Professional Credentialing and Assistive Technology

By Lange, Michelle L. | The Exceptional Parent, November 2000 | Go to article overview

Professional Credentialing and Assistive Technology


Lange, Michelle L., The Exceptional Parent


What Parents Need to Know

When I bring my car in for repairs, I assume the mechanic has the training to do the job right An incorrect assumption may lead to a lot of wasted time and money! When your child needs assistive technology services and equipment, you want the best. But how can you be assured that you are getting qualified help?

Assistive technology services and equipment are provided by a wide variety of people with an even wider variety of educational backgrounds and experience. I have known wheelchair suppliers whose only previous work experience was at the local fast food restaurant before they began telling consumers that they provide seating evaluations! So how do you know who was flipping hamburgers two weeks ago and who is a leader in their field? Assistive Technology Credentials can help.

What is an Assistive Technology Credential?

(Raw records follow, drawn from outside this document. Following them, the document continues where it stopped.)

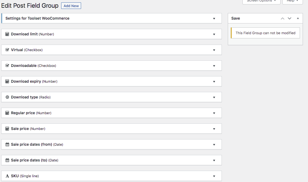Screen dimensions: 308x182
Task: Collapse the Save panel using triangle toggle
Action: tap(298, 18)
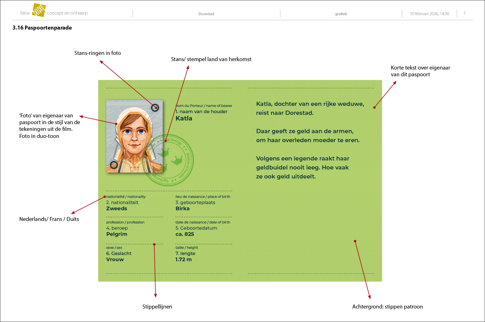Click the 'Achtergrond: stippen patroon' label
The image size is (485, 322).
pyautogui.click(x=387, y=307)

The Rehabilitation Engineering and Assistive Technology Society of North America (RESNA) has developed the only credential program for service providers in the area of assistive technology. Two separate certifications are offered: Assistive Technology Practioner (ATP) and Assistive Technology Supplier (ATS). ATPs generally provide assistive technology evaluation, training, and education. ATPs often have a background in occupational therapy, physical therapy, speech-language pathology, engineering, or education. Assistive Technology Suppliers are suppliers who are involved in the sale and service of commercially available assistive technology equipment.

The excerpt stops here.